── Exercise materials ──
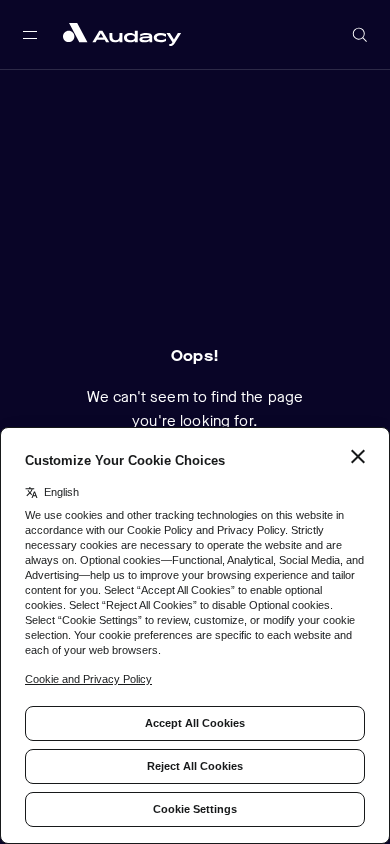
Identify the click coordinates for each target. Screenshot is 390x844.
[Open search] (360, 35)
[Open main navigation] (30, 35)
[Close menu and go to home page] (122, 34)
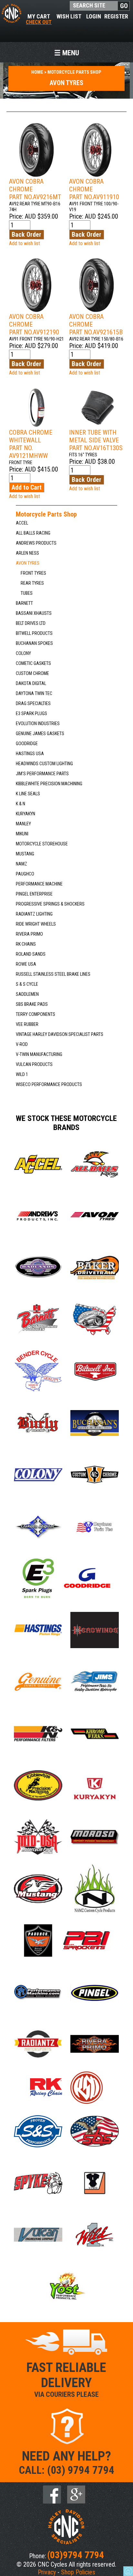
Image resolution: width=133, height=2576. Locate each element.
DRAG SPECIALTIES (33, 703)
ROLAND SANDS (31, 954)
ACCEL (22, 523)
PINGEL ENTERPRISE (34, 894)
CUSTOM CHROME (32, 673)
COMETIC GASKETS (33, 663)
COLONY (23, 653)
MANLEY (23, 824)
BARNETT (24, 603)
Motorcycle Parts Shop (46, 514)
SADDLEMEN (27, 994)
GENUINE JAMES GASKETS (40, 733)
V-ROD (22, 1044)
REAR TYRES (32, 583)
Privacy (47, 2572)
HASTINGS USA (30, 753)
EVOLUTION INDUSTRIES (38, 723)
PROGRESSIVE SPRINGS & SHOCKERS (50, 904)
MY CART (39, 19)
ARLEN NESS (27, 553)
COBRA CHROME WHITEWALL (30, 444)
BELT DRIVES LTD (31, 623)
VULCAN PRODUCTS (34, 1064)
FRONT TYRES (33, 573)
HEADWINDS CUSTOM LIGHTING (44, 763)
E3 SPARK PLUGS (31, 713)
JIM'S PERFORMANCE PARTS (42, 774)
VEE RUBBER (27, 1024)
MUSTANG (25, 854)
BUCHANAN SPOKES (34, 643)
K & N (20, 804)
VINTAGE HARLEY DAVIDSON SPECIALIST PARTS (59, 1034)
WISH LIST (68, 16)
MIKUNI (22, 834)
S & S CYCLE (27, 984)
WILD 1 (22, 1074)
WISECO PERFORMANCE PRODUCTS (49, 1084)
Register (116, 16)
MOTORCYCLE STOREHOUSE (42, 844)
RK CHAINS (26, 944)
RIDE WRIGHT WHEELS (36, 924)
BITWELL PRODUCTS (34, 633)
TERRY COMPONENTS (35, 1014)
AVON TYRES (27, 563)
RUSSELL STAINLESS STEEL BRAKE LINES (53, 974)
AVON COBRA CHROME (35, 189)
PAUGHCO (25, 874)
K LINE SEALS (28, 794)
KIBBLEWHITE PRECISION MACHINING (49, 784)
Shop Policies (78, 2572)
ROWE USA (26, 964)
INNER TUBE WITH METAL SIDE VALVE (96, 440)
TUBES (27, 593)
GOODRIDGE (27, 743)
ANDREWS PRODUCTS (36, 543)
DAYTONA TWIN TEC (34, 693)
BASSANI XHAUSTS (34, 613)
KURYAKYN (25, 814)
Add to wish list (24, 243)
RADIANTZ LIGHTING (34, 914)
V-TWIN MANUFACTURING (39, 1054)
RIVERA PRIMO (29, 934)
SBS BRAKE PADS (32, 1004)
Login (93, 16)
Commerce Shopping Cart (128, 2571)
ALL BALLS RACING (33, 533)
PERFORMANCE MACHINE (39, 884)
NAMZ (21, 864)
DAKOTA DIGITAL (31, 683)
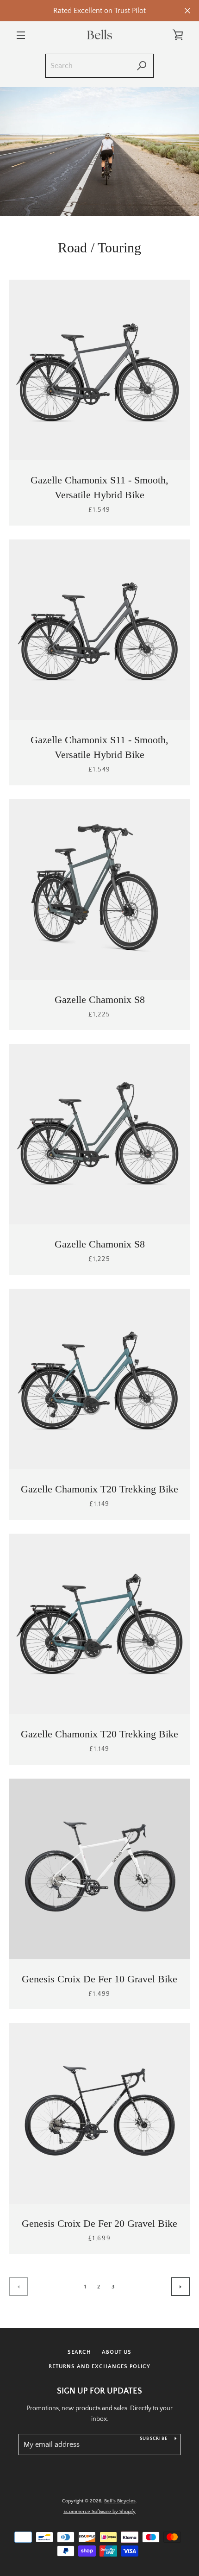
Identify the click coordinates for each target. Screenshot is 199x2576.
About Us (116, 2352)
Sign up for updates (99, 2391)
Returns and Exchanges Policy (99, 2366)
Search (79, 2352)
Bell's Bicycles (120, 2501)
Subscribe (154, 2438)
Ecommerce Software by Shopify (99, 2511)
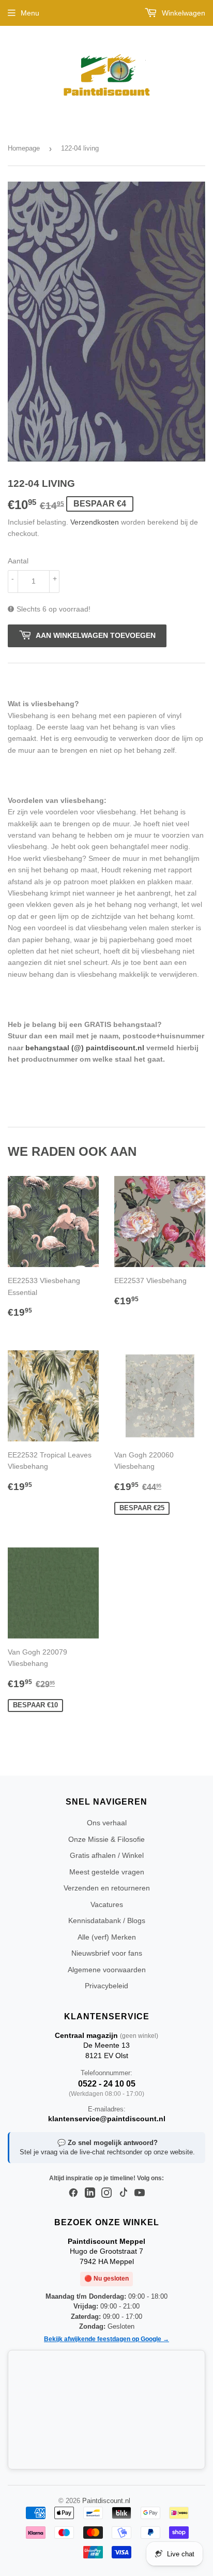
───
_Your instructions:_ Copy word for word the span of the records above that begins at the line with "GENUINE JAMES GASKETS (40, 733)" and ends at the line with "Screenshot is 199x2576.", including those two lines but not the pictures.

_Reply to the exercise:_
GENUINE JAMES GASKETS (40, 733)
V-ROD (22, 1044)
REAR TYRES (32, 583)
Privacy (47, 2572)
HASTINGS USA (30, 753)
EVOLUTION INDUSTRIES (38, 723)
PROGRESSIVE SPRINGS & SHOCKERS (50, 904)
MY CART (39, 19)
ARLEN NESS (27, 553)
COBRA CHROME WHITEWALL (30, 444)
BELT DRIVES LTD (31, 623)
VULCAN PRODUCTS (34, 1064)
FRONT TYRES (33, 573)
HEADWINDS CUSTOM LIGHTING (44, 763)
E3 SPARK PLUGS (31, 713)
JIM'S PERFORMANCE PARTS (42, 774)
VEE RUBBER (27, 1024)
MUSTANG (25, 854)
BUCHANAN SPOKES (34, 643)
K & N (20, 804)
VINTAGE HARLEY DAVIDSON SPECIALIST PARTS (59, 1034)
WISH LIST (68, 16)
MIKUNI (22, 834)
S & S CYCLE (27, 984)
WILD 1 (22, 1074)
WISECO PERFORMANCE PRODUCTS (49, 1084)
Register (116, 16)
MOTORCYCLE STOREHOUSE (42, 844)
RK CHAINS (26, 944)
RIDE WRIGHT WHEELS (36, 924)
BITWELL PRODUCTS (34, 633)
TERRY COMPONENTS (35, 1014)
AVON TYRES (27, 563)
RUSSELL STAINLESS STEEL BRAKE LINES (53, 974)
AVON COBRA CHROME (35, 189)
PAUGHCO (25, 874)
K LINE SEALS (28, 794)
KIBBLEWHITE PRECISION MACHINING (49, 784)
Shop Policies (78, 2572)
ROWE USA (26, 964)
INNER TUBE WITH METAL SIDE VALVE (96, 440)
TUBES (27, 593)
GOODRIDGE (27, 743)
ANDREWS PRODUCTS (36, 543)
DAYTONA TWIN TEC (34, 693)
BASSANI XHAUSTS (34, 613)
KURYAKYN (25, 814)
Add to wish list (24, 243)
RADIANTZ LIGHTING (34, 914)
V-TWIN MANUFACTURING (39, 1054)
RIVERA PRIMO (29, 934)
SBS BRAKE PADS (32, 1004)
Login (93, 16)
Commerce Shopping Cart (128, 2571)
ALL BALLS RACING (33, 533)
PERFORMANCE MACHINE (39, 884)
NAMZ (21, 864)
DAKOTA DIGITAL (31, 683)
Identify the click coordinates for each target. Screenshot is 199x2576.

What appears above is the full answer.